Announcement

Collapse
No announcement yet.
X
  • Filter
  • Time
  • Show
Clear All
new posts

  • How can I calculate a confidence interval around a linear spline that it interacted with another variable

    I have a large dataset (50m rows) in Stata. One of my independent variables is age, and I'm using linear splines to try to capture the complex pattern between age and my dependant variable. I also have some interactions with age, such as household type.

    My question is: how can I calculate the confidence interval around the age spline for each of the interactions with household type so that I can determine if the dependant is stat sig different by household type at a given age?

    To make the problem replicable, I've restated it below using the auto dataset:

    Code:
    sysuse auto
    mkspline weight 3 = weight, pctile
    reg price c.weight?#i.foreign mpg trunk, base
    In this case, the question would be - does weight have a different effect on price depending if it is foreign or not?

    I have tried using lincom as below to see if the CIs overlap (they do, so I conclude that weight is not stat sig different by foreign at that weight), but I don't know if it's the correct approach or how to manually create the combination of CIs that lincom does.

    Code:
    list weight* if weight == 2830
    lincom _b[0.foreign#c.weight1]*2640 + _b[0.foreign#c.weight2]*190 + _b[0.foreign#c.weight3]*0
    lincom _b[1.foreign#c.weight1]*2640 + _b[1.foreign#c.weight2]*190 + _b[1.foreign#c.weight3]*0
    Can anyone help please?
    Last edited by Rob Shaw; 15 Oct 2019, 02:34. Reason: added tags

  • #2
    Remember, overlapping confidence intervals does not mean that the difference is not statistically significant. The problem is that you hypothesis is on the difference between two random numbers. So the variance of that difference is the variance of the first parameter + the variance of the second parameter - 2*covariance between the two parameters. The confidence intervals only include information on the variances, but ignore the covariance.

    To get the graph you ask for I would use:
    Code:
    set scheme s1color
    sysuse auto, clear
    mkspline weight 2 = weight, pctile
    reg price c.weight?#i.foreign mpg trunk, base
    margins, over(weight foreign) at(mpg=20 trunk=15)
    marginsplot , xdim(weight) ciopts(recast(rarea) astyle(ci) acolor(%50))
    Click image for larger version

Name:	Graph.png
Views:	1
Size:	89.0 KB
ID:	1520469


    However, to get the graph that will answer your question you should use (I use the if condition to ensure that I don't use extrapolation when looking at the difference between foreign and domestic cars, maybe you want to extrapolate maybe you don't, that is up to you):

    Code:
    sum weight if foreign == 0 & e(sample), meanonly
    local max = r(max)
    local min=r(min)
    sum weight if foreign == 1 & e(sample), meanonly
    local max = min(`max',r(max))
    local min = max(`min',r(min))
    margins if inrange(weight,`min', `max'), over(weight) dydx(foreign) at(mpg=20 trunk=15)
    marginsplot , ciopts(recast(rarea) astyle(ci) ) yline(0) ylab(0(2500)10000, format(%9.0gc))
    Click image for larger version

Name:	Graph.png
Views:	1
Size:	73.6 KB
ID:	1520470

    In this case we see that the two curves in the first graph overlap, but the difference is still clearly statistically significant (the confidence interval of the difference does not include 0).
    ---------------------------------
    Maarten L. Buis
    University of Konstanz
    Department of history and sociology
    box 40
    78457 Konstanz
    Germany
    http://www.maartenbuis.nl
    ---------------------------------

    Comment


    • #3
      Cross-posted at https://stackoverflow.com/questions/...hat-it-interac It was a better idea to post here, but our explicit request about cross-posting is that you tell us about it.

      Comment


      • #4
        Nick: apologies for the cross-posting

        Maarten: Thanks this is really helpful.

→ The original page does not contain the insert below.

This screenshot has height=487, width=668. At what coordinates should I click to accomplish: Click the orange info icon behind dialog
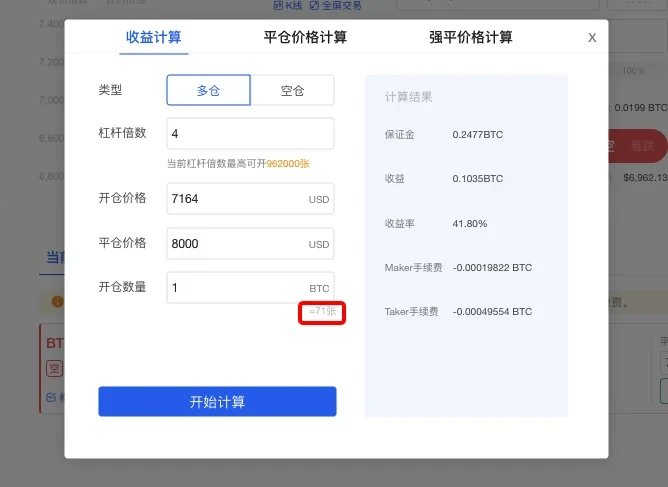pos(56,301)

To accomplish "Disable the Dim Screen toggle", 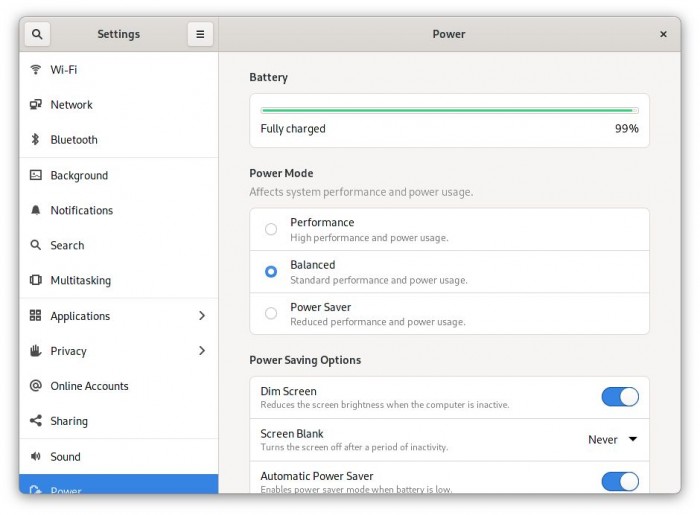I will pos(619,397).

Do you know if there is somewhere that specifies how margins actually does the dydx calculation, and specifically if it uses anything other than the regress output and the variable values? The Stata method and formulas for margins is not terrible helpful.

        One of the reasons I ask it that margins takes a very long time to run - for example, it's been running for 6 hours on my dataset already and hasn't finished.

        Many thanks
        Rob

        Comment


        • #5
          We have nothing against cross-posting, we just want you to tell us and give the link. That way we can quickly see if someone else has already given the answer we want to type at the other place. That way we can avoid duplication of effort.

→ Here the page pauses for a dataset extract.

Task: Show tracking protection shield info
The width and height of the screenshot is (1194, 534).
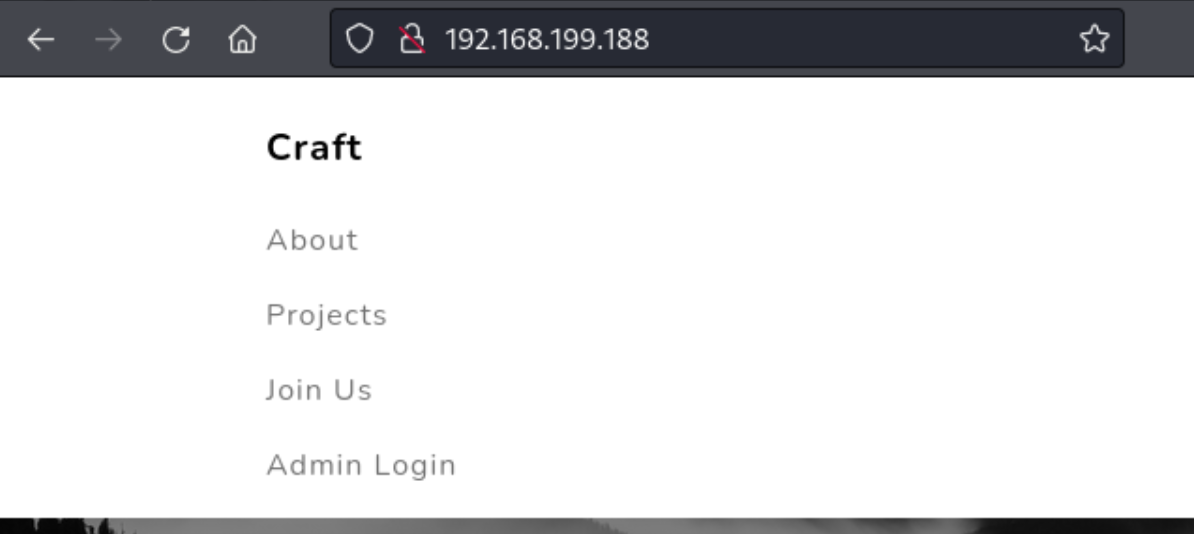Action: pyautogui.click(x=359, y=38)
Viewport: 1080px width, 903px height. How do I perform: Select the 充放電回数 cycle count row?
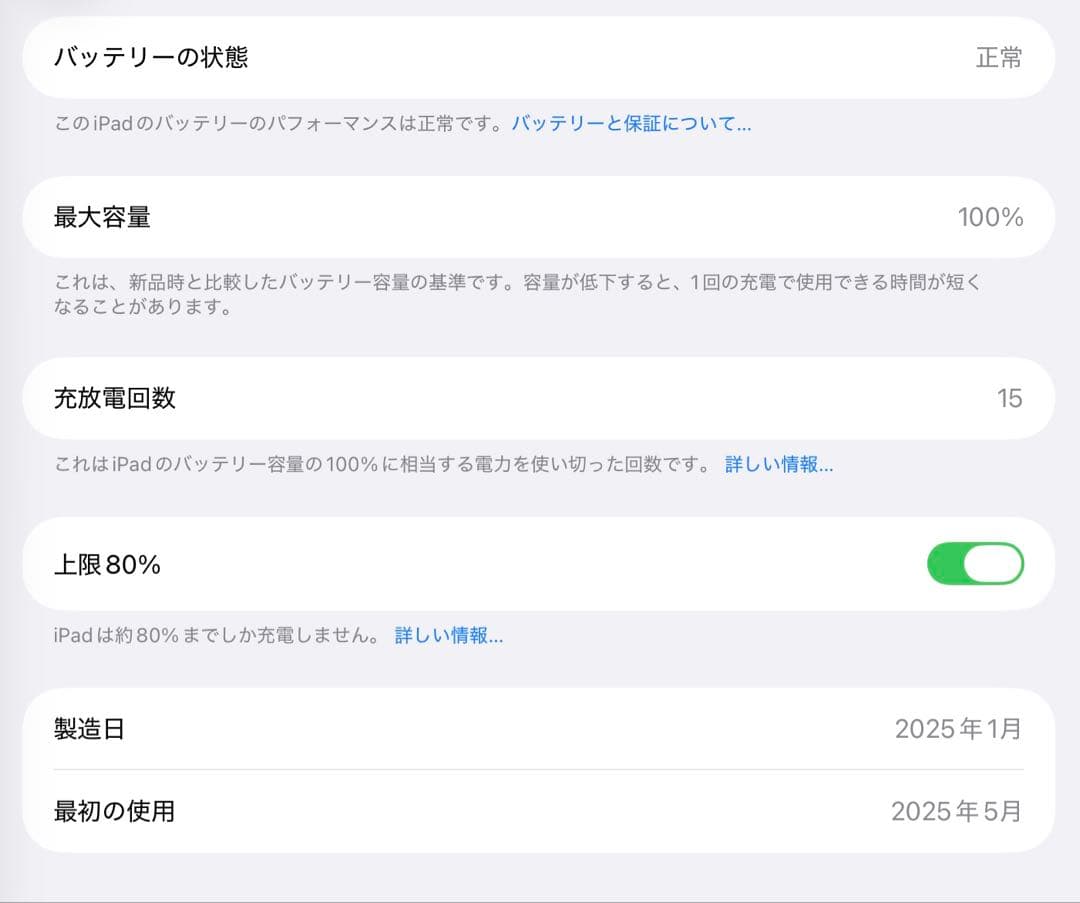click(540, 398)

          By default margins computes average predictions, marginal effects, or differences. This means that for each person in the dataset it computes the chosen statistic and than computes the average statistic over the observations. In very large samples that can get slow, in particular the computation of the confidence interval. However, to get the graph we want we don't want the average difference, instead we want the difference at fixed values of other explanatory variables. So we can speed up the computation by restricting it to only one observation per distinct value of weight and foreign. In the example dataset this won't make a noticeable difference, as that dataset is so small, but in your dataset that may do the trick. Here is how I would change my example:

          Code:
          set scheme s1color
          sysuse auto, clear
          mkspline weight 2 = weight, pctile
          reg price c.weight?#i.foreign mpg trunk, base
          
          sum weight if foreign == 0 & e(sample), meanonly
          local max = r(max)
          local min=r(min)
          sum weight if foreign == 1 & e(sample), meanonly
          local max = min(`max',r(max))
          local min = max(`min',r(min))
          
          gen byte touse = e(sample)                                       // new
          bys weight foreign touse : gen byte mark = (_n==1) if touse == 1 // new
          
          margins if inrange(weight,`min', `max') & mark == 1 ,           /// changed
               over(weight) dydx(foreign) at(mpg=20 trunk=15)
              
          marginsplot , ciopts(recast(rarea) astyle(ci) ) yline(0) ///
               ylab(0(2500)10000, format(%9.0gc))
          ---------------------------------
          Maarten L. Buis
          University of Konstanz
          Department of history and sociology
          box 40
          78457 Konstanz
          Germany
          http://www.maartenbuis.nl
          ---------------------------------

          Comment


          • #6
            Maarten: thanks for that code.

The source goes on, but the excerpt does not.